» EXCERPTED PASSAGE
----

Meridian Star

June 21, 2013

A memorable mentor

By Otha Barham / Outdoors Editor
The Meridian Star

MERIDIAN — Sometimes during our initiation into some outdoor pursuit it is the things we learn about our mentors that are most prominent in our memories. For me, casting lures to bass is a treasured recreation, the practice of which I learned from several teachers, including my father. I am indebted to them all. I value the memories of these men even more than I value the lessons they taught me.

    One mentor was Mr. Gerome Harvey, a railroad employee whose son, Tommy, was my best friend. Mr. Harvey, as I always addressed him, had one recreation; bass fishing. I admired Mr. Harvey. As the young might say today, “he was cool.” He not only had a Pflueger Summit casting reel and one of the new solid glass rods, but he had a deep running Hawaiian Wiggler bass lure made by the famous Fred Arbogast company. He kept it in its original box which had a clear cellophane top through which I could peer and wish for a lure like it. His line was 25 pound test black braided, typical of the period.

----

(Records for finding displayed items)
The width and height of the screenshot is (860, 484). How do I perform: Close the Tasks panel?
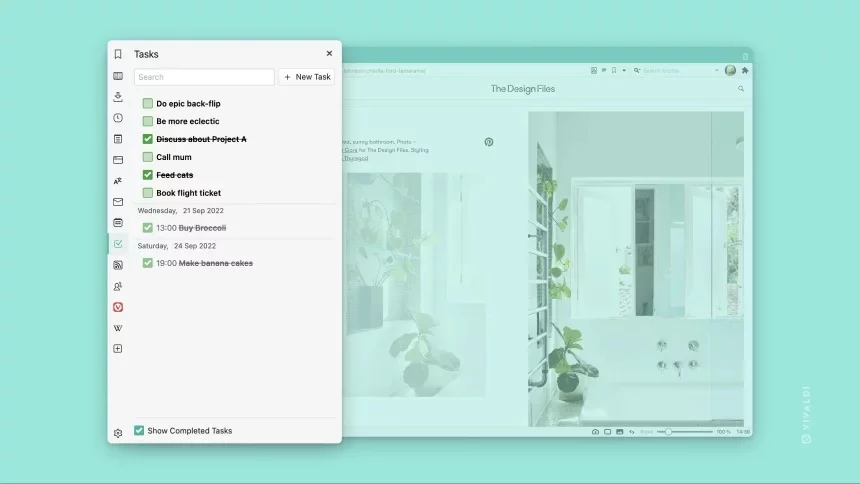point(329,54)
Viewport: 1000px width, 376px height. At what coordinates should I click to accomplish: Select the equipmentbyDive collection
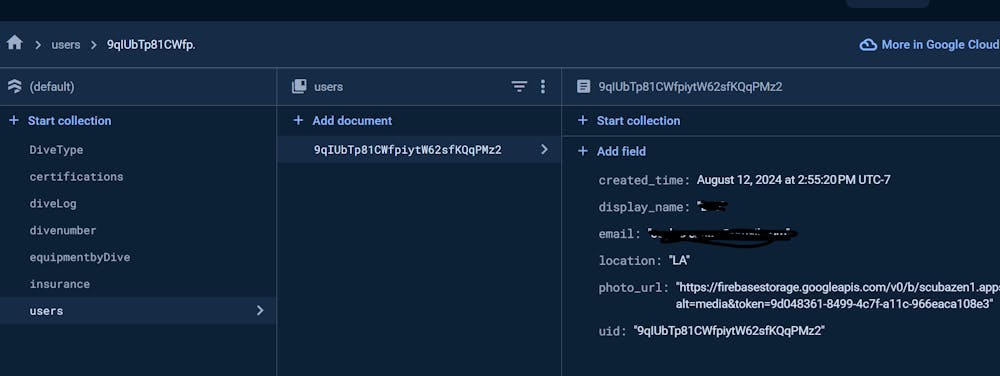(x=80, y=257)
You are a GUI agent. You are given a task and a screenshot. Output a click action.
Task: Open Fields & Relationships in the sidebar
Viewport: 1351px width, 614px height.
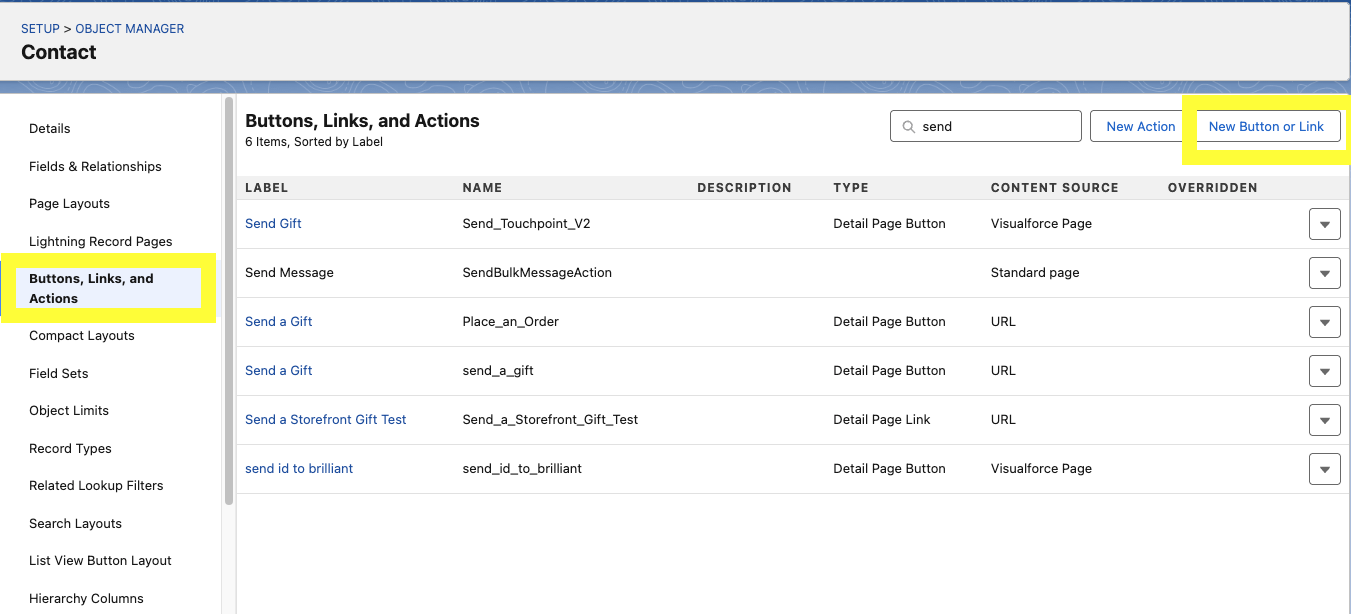point(95,166)
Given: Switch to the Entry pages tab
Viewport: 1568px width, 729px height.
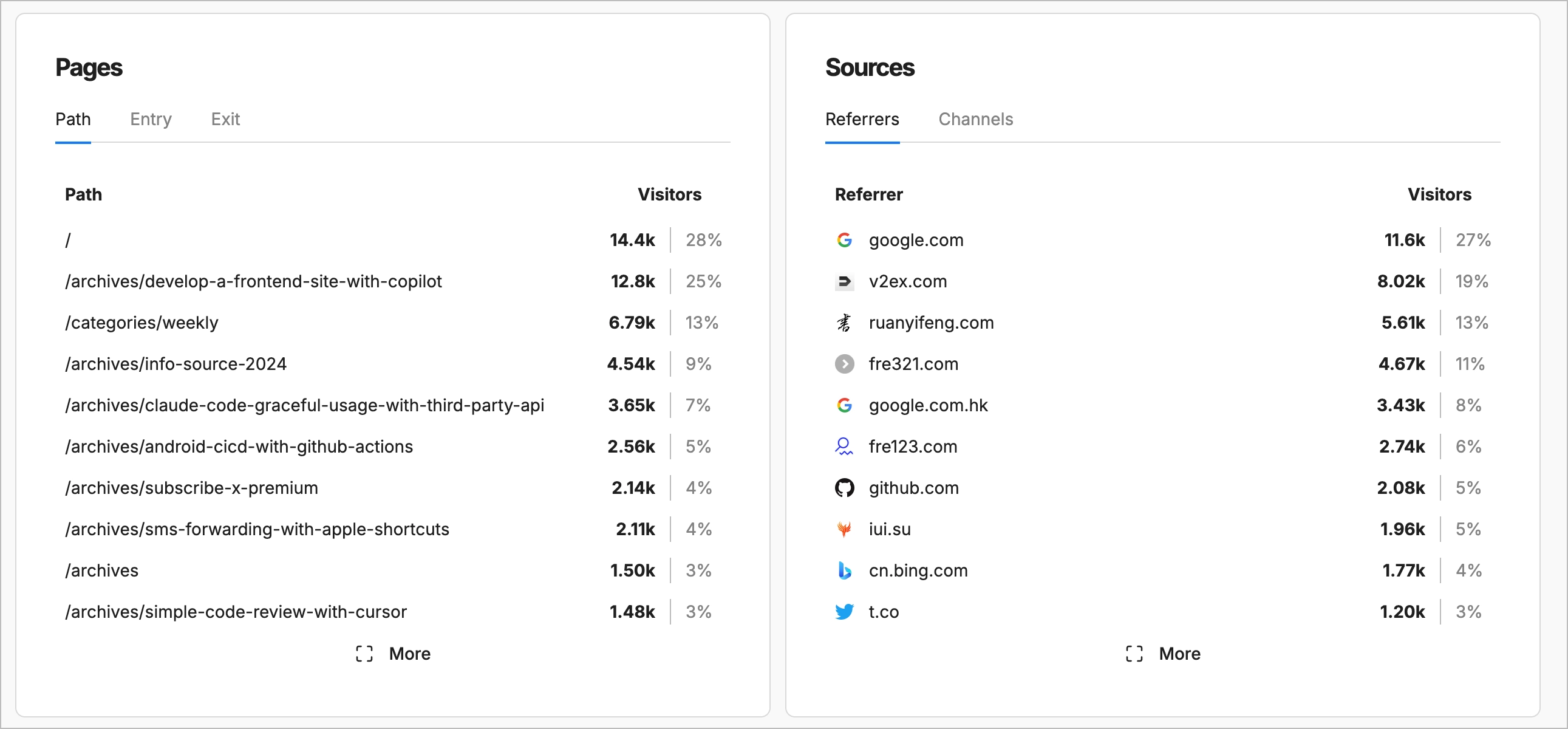Looking at the screenshot, I should (151, 119).
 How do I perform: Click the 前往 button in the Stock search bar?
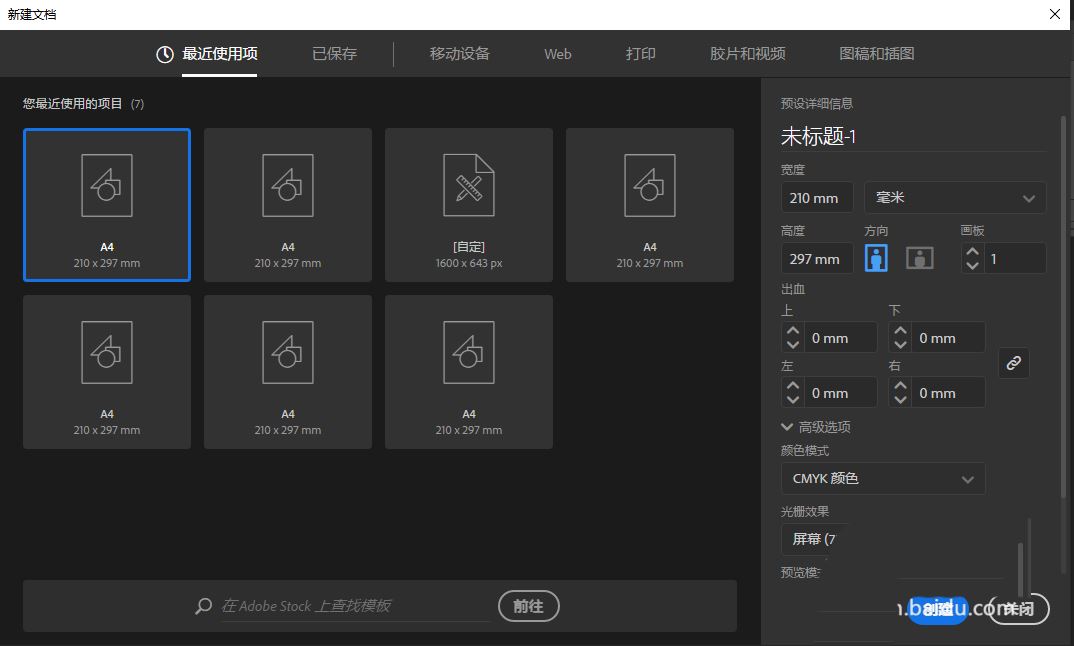pyautogui.click(x=528, y=606)
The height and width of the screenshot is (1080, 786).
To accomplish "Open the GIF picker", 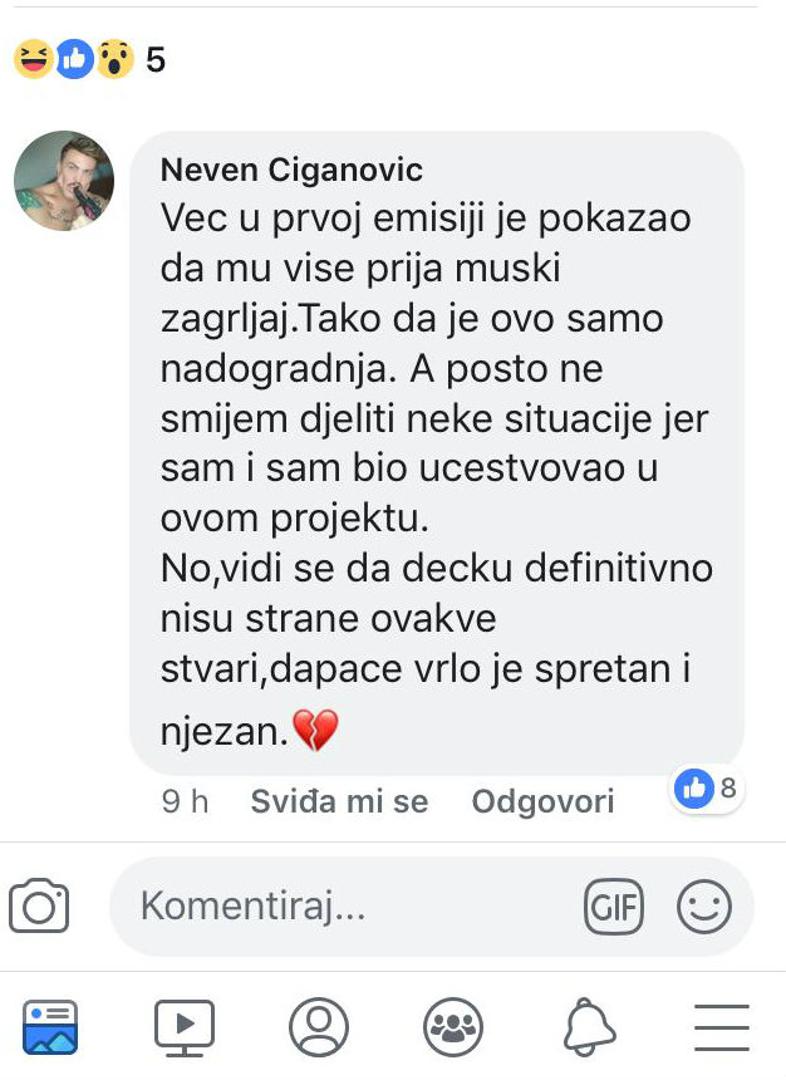I will tap(613, 907).
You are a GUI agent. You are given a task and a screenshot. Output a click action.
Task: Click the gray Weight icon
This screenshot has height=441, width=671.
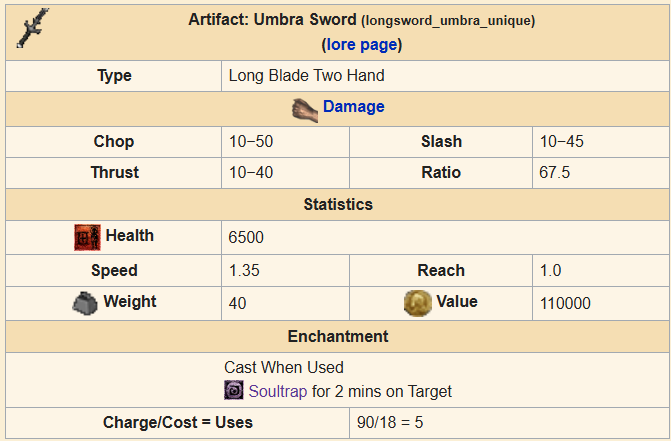(x=85, y=303)
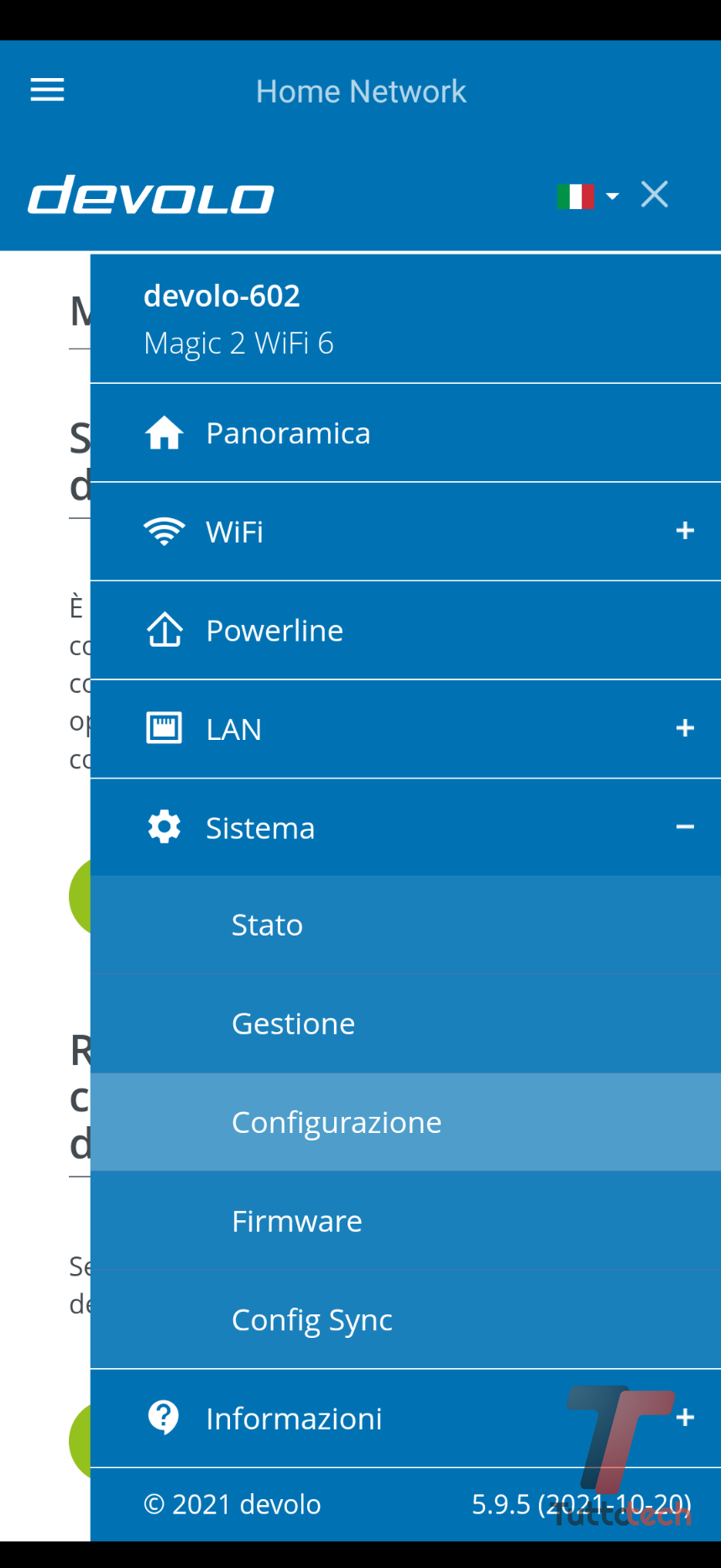Click the Italian flag language icon
This screenshot has width=721, height=1568.
coord(575,197)
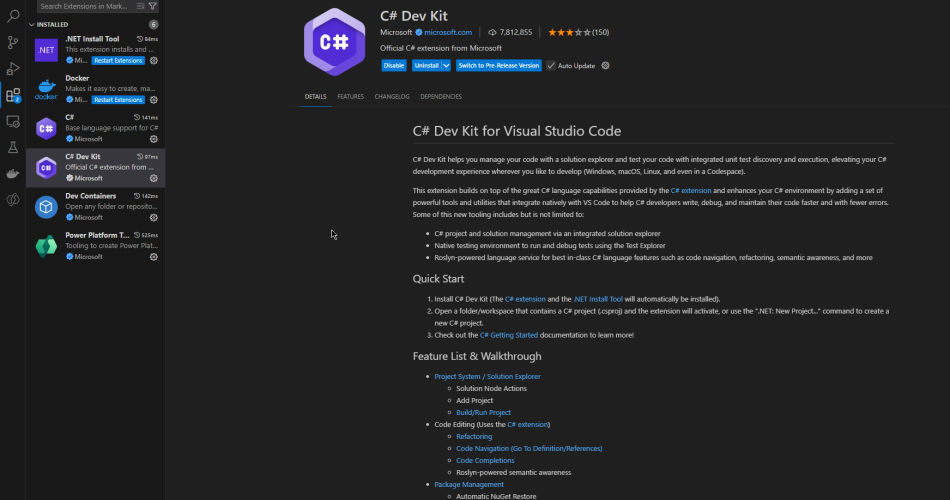
Task: Click the filter extensions funnel icon
Action: tap(153, 6)
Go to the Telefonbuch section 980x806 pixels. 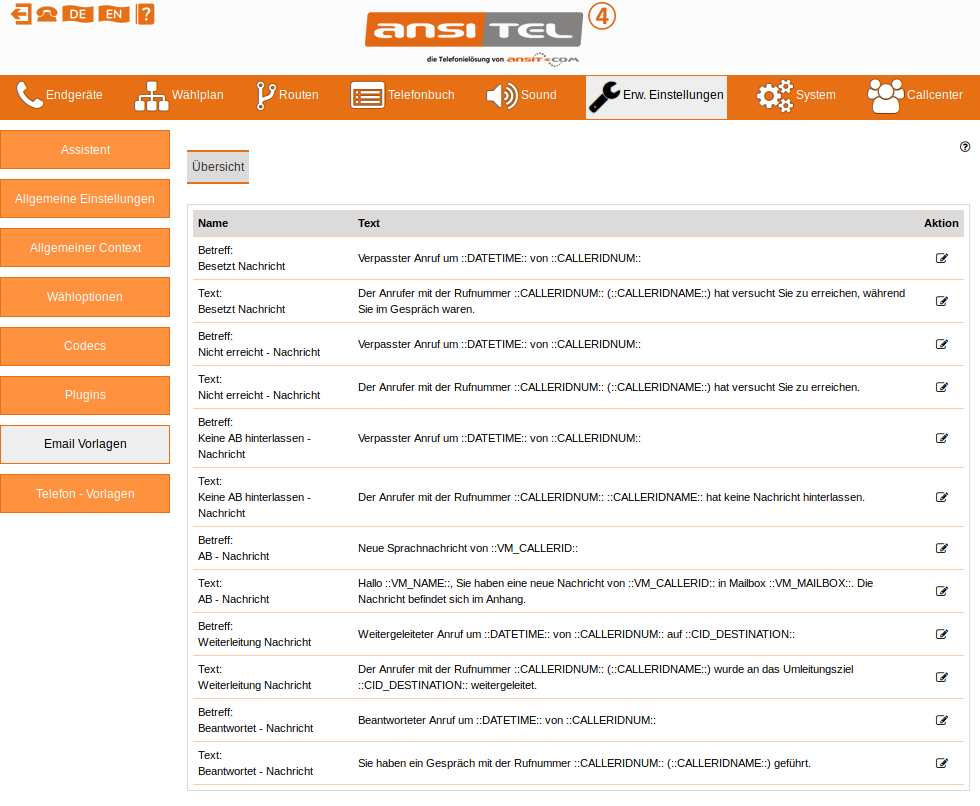403,96
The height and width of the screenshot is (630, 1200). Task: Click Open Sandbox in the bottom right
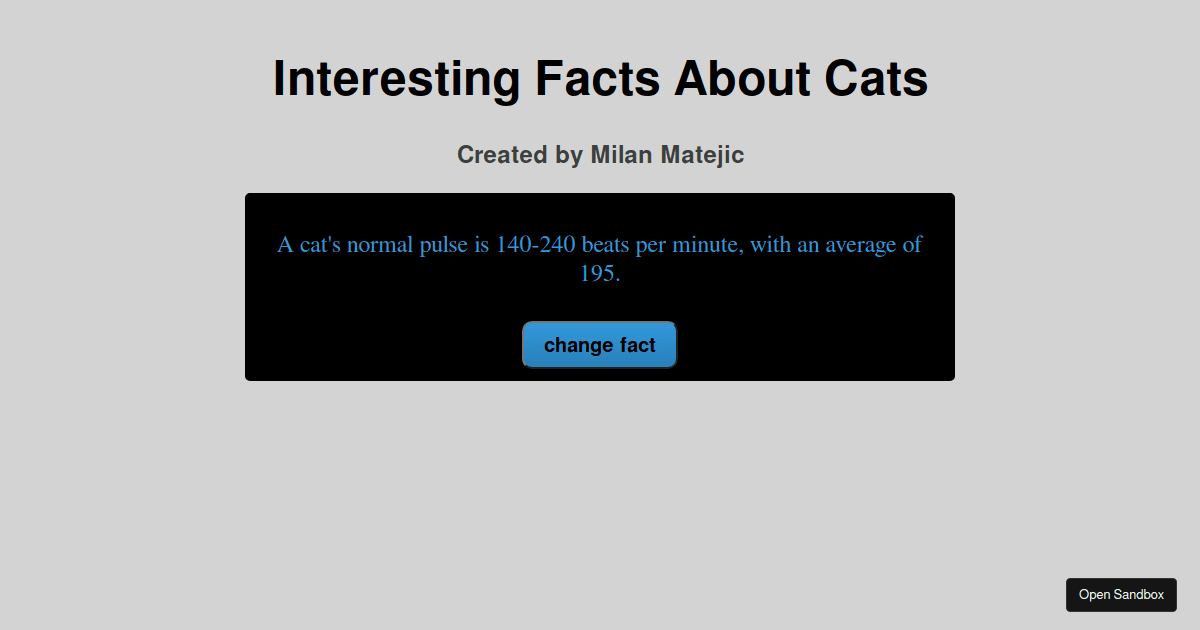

----

» PROBLEM REQUIREMENTS
Reproduce the entire newspaper column about a bass-fishing mentor word for word, from the masthead through its final sentence.

» COMPLETED TASK
Meridian Star

June 21, 2013

A memorable mentor

By Otha Barham / Outdoors Editor
The Meridian Star

MERIDIAN — Sometimes during our initiation into some outdoor pursuit it is the things we learn about our mentors that are most prominent in our memories. For me, casting lures to bass is a treasured recreation, the practice of which I learned from several teachers, including my father. I am indebted to them all. I value the memories of these men even more than I value the lessons they taught me.

    One mentor was Mr. Gerome Harvey, a railroad employee whose son, Tommy, was my best friend. Mr. Harvey, as I always addressed him, had one recreation; bass fishing. I admired Mr. Harvey. As the young might say today, “he was cool.” He not only had a Pflueger Summit casting reel and one of the new solid glass rods, but he had a deep running Hawaiian Wiggler bass lure made by the famous Fred Arbogast company. He kept it in its original box which had a clear cellophane top through which I could peer and wish for a lure like it. His line was 25 pound test black braided, typical of the period.